Location
- 1881 West Base Line Street San Bernardino, (San Bernardino County), California 92411 United States
- Coordinates: 34°07′04″N 117°19′39″W﻿ / ﻿34.1179068°N 117.32739921°W

Information
- Type: Senior High School
- Motto: "Above All the Rest!"
- Established: September 4, 2001
- School district: San Bernardino City Unified School District
- Principal: Manuel Gonzalez
- Staff: 112.21 (FTE)
- Grades: 9th-12th
- Enrollment: 2,730 (2023-2024)
- Student to teacher ratio: 24.33
- Education system: Semester
- Campus: Urban
- Colors: Gold Black White
- Mascot: Hawks
- Nickname: AVHS; Arroyo Valley; AV;
- Newspaper: The Hawkeye
- Yearbook: Talon Annual
- Website: https://arroyovalley.sbcusd.com/

= Arroyo Valley High School =

Arroyo Valley High School is a public high school established in 2001 inside the San Bernardino City Unified School District, located in the City of San Bernardino, California.

== Academics ==
Arroyo Valley High School is part of the International Baccalaureate Organization including the high school portion of the Middle Years Programme and IB Diploma Programme. The school offers the AVID program, AP Courses, and Standard Core along with different academies that prepare students in the path of their preferred career. These Career Academies include Core Academy, Teaching Academy, Global Leadership Academy, and Digital Media Academy. The school has an Academic Decathlon team.
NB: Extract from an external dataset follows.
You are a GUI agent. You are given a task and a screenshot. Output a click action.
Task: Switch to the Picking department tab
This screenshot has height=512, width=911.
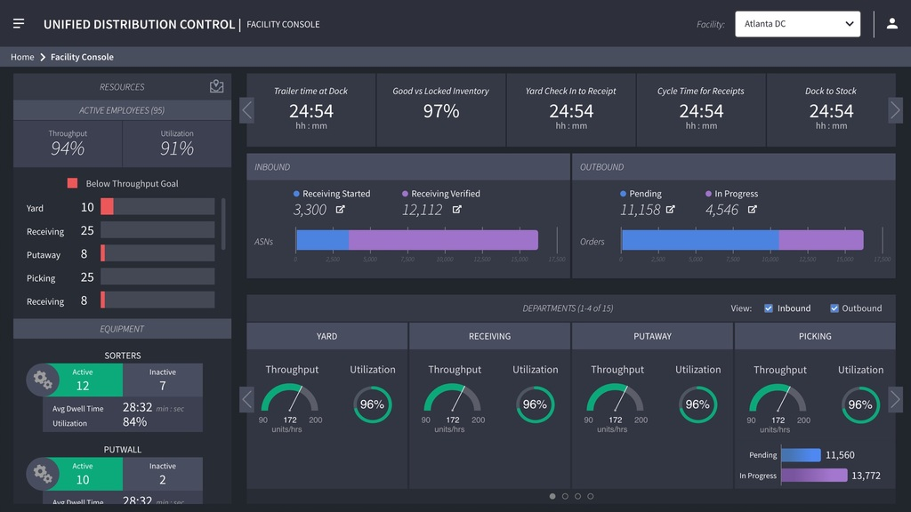pyautogui.click(x=813, y=336)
The school in March 2016, was given the Gaston Caperton Opportunity Award which recognized the increasing rate of students that participated in the AP exams and their increasing success in them.

==Demographics==

| White | Latino | Asian | African American | Pacific Islander | American Indian | Two or More Races |
|---|---|---|---|---|---|---|
| 2% | 85% | 1% | 10% | 1% | 0.3% | 0.2% |

According to U.S. News & World Report, 98% of Arroyo Valley's student body is "of color," with 95% of the student body coming from an economically disadvantaged household, determined by student eligibility for California's Reduced-price meal program.